## Request
Please retype the material from its first line through the line holding "click(x=1334, y=17)", both included, and leave the pictures out of your copy.

## Records supplied
________________________________________

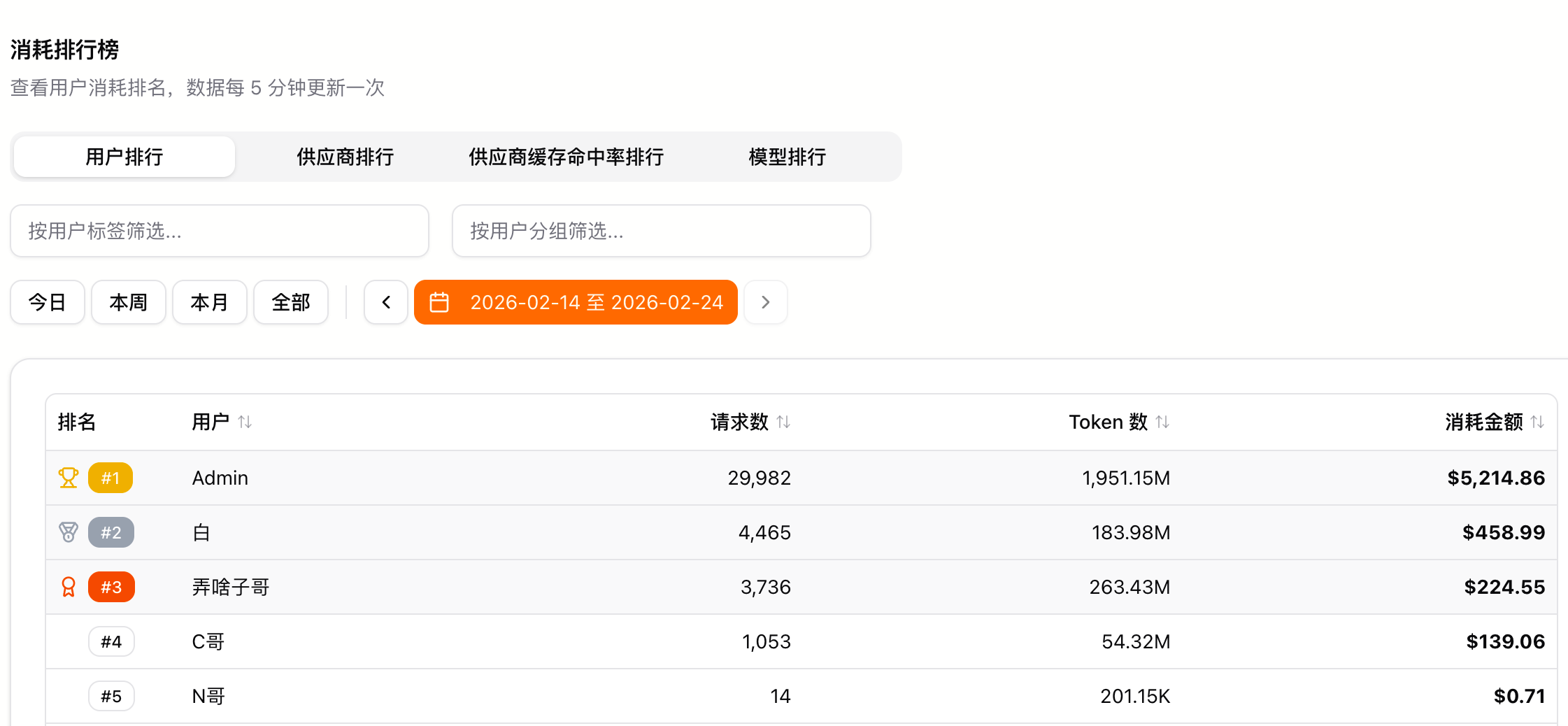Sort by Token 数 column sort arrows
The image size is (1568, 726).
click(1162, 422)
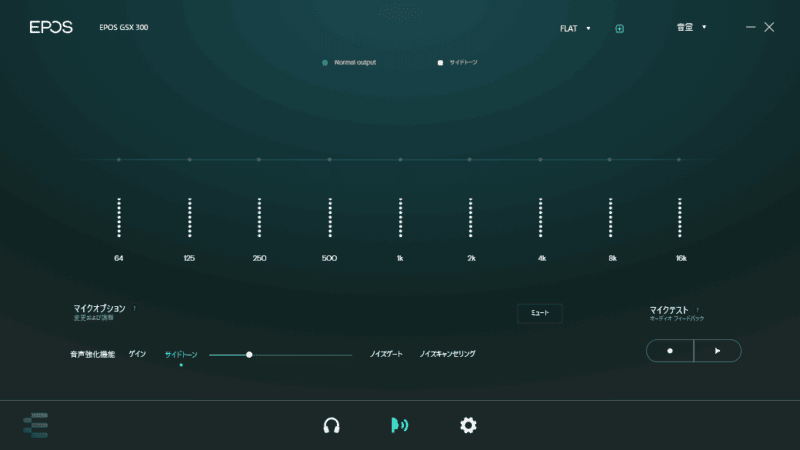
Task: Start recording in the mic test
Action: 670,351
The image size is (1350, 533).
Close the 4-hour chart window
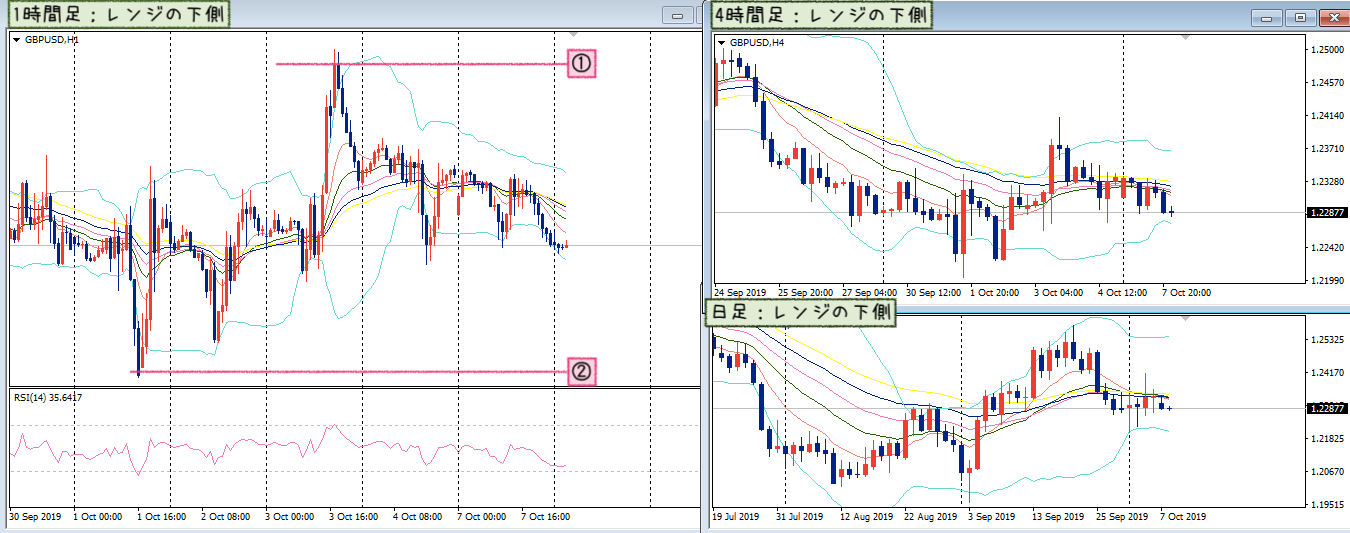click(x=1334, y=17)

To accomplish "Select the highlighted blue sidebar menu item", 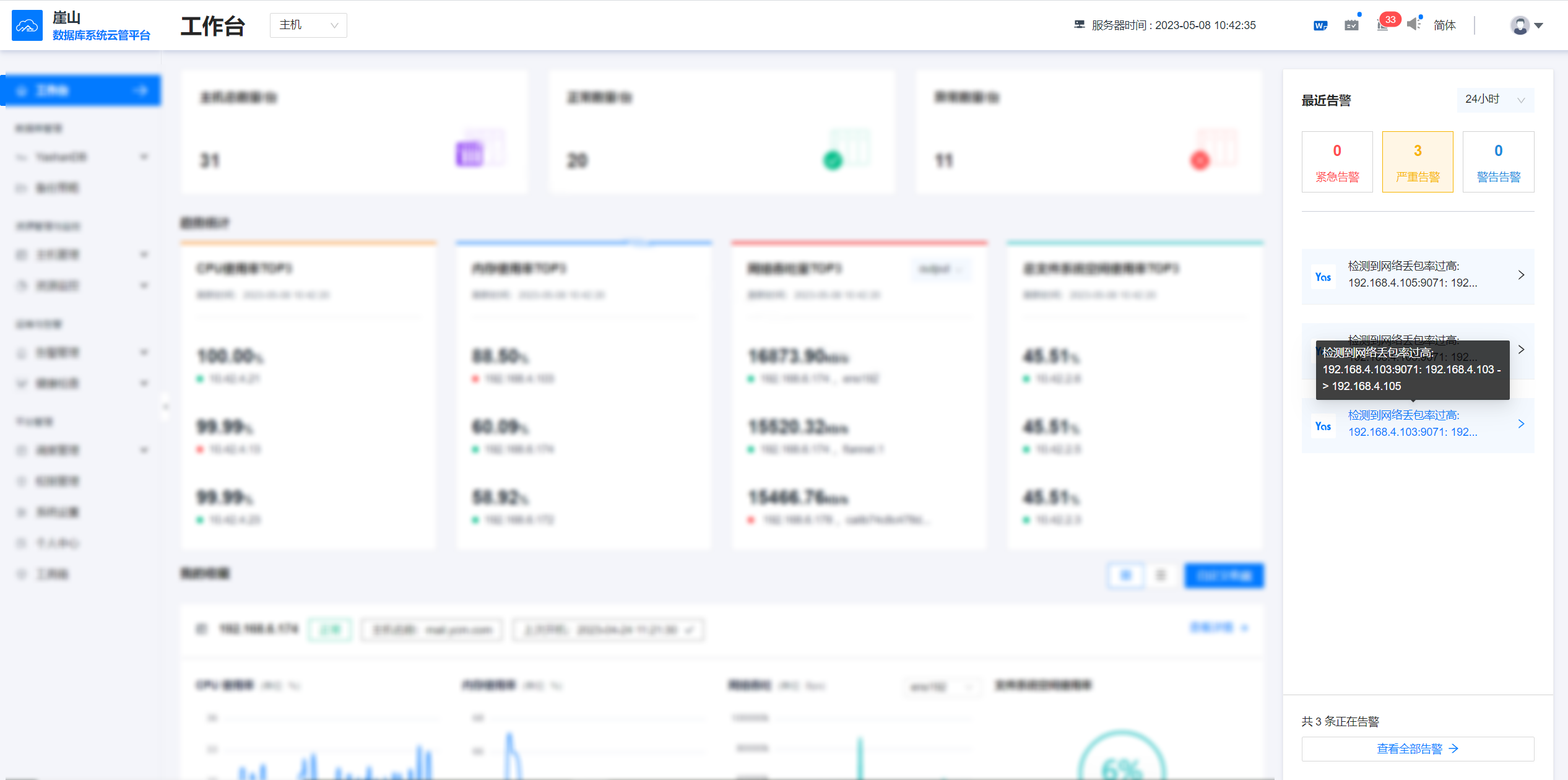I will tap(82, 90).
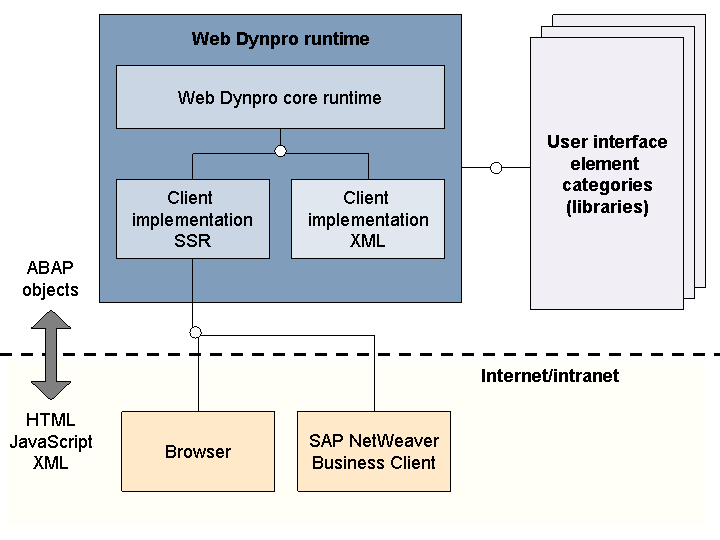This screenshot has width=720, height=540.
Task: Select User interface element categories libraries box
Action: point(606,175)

________________________________________

## Task output
Sort by Token 数 column sort arrows
The image size is (1568, 726).
click(1162, 422)
Task: Start recording in the mic test
Action: 670,351
The image size is (1350, 533).
Close the 4-hour chart window
click(x=1334, y=17)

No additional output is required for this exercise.